There was a question in the corner of my mind since I wrote the last words of my January column for the Catskill Fly Tyers Guild’s Gazette: just how would my Leonard 66ACM cast with a six-weight line? Feeling better a little every day, I decided to seek the answer.
I placed an LRH wound with a DT5 line in my right pocket and a Princess bearing a DT6 line in the left, and out to the lawn to see what that lithe shaft of vintage bamboo could tell me. The Red Gods as I lofted the first cast, pushing that cold breeze right in my face, felt just like old friends.
The five-weight felt familiar, and very capable to flex the rod cleanly. I tossed a few casts to limber up the house shuttered winter muscles and then traded reels. The Princess bore the same make and model of line, one of the 406 double taper lines. My Leonard rods are well acquainted with the 406 DT lines, performing better than any lines I have tried on all of them. Number six rolled out a longer cast in the face of that breeze, with no trace as over loading the ACM.
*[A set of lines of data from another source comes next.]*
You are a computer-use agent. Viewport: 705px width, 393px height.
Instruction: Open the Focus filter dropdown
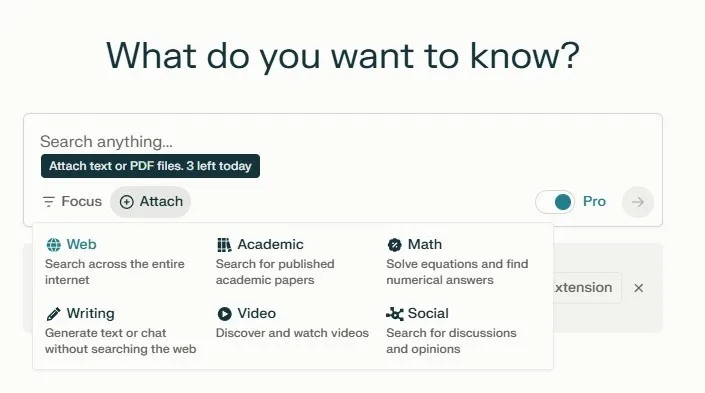[x=72, y=201]
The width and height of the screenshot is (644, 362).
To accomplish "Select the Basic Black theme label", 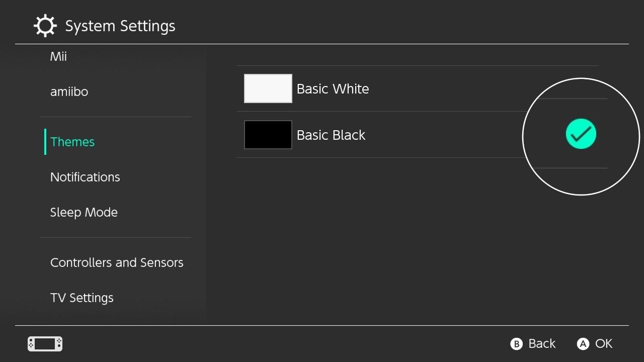I will point(331,135).
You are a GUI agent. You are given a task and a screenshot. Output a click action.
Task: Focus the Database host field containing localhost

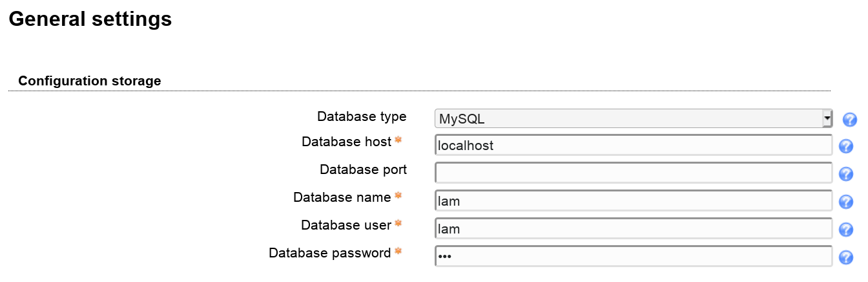(x=634, y=145)
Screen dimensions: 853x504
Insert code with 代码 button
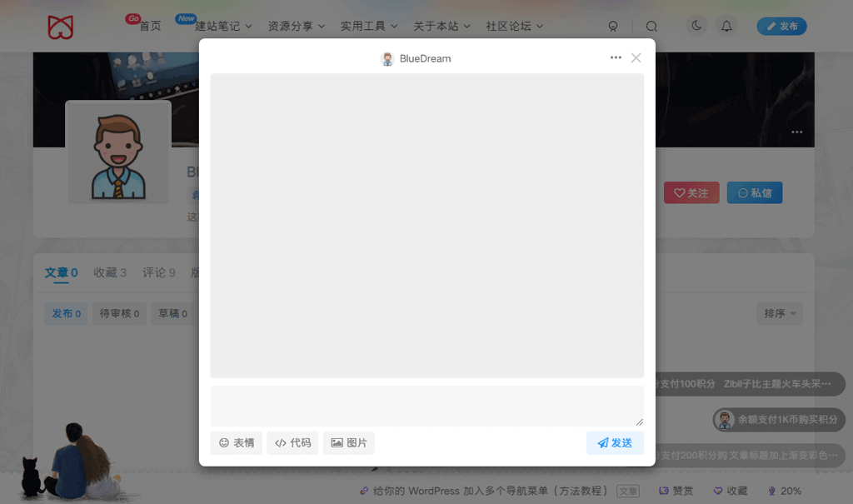point(292,443)
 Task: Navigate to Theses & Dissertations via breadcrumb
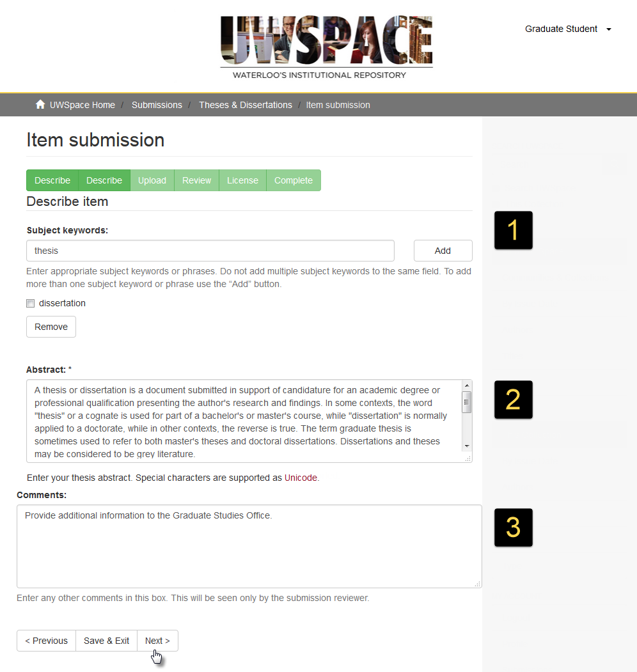click(246, 104)
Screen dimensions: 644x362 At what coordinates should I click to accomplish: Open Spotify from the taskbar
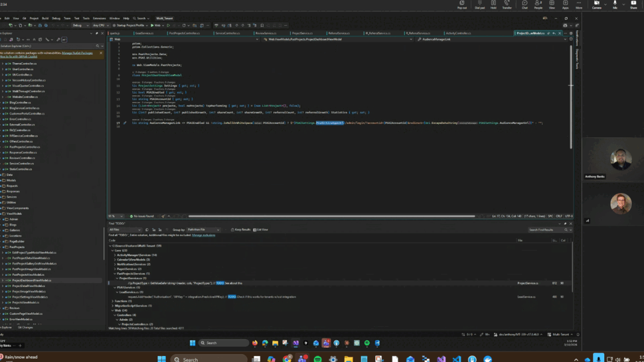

The legend of the Leonard ACM rods describes a special-order taper, designed to the desires of championship caster Authur C. Mills, with a heavier butt and a lighter tip. That lighter feel in the tip is clearly telegraphed to my hand, but its quickened enough to handle either line weight. With either line, the rod performs best with a light touch.
The true test to determine which line is my top choice will need time to get the rod on the river. Spending a day fishing through all of the changes the trout and those Red Gods have to challenge me will make that choice crystal clear!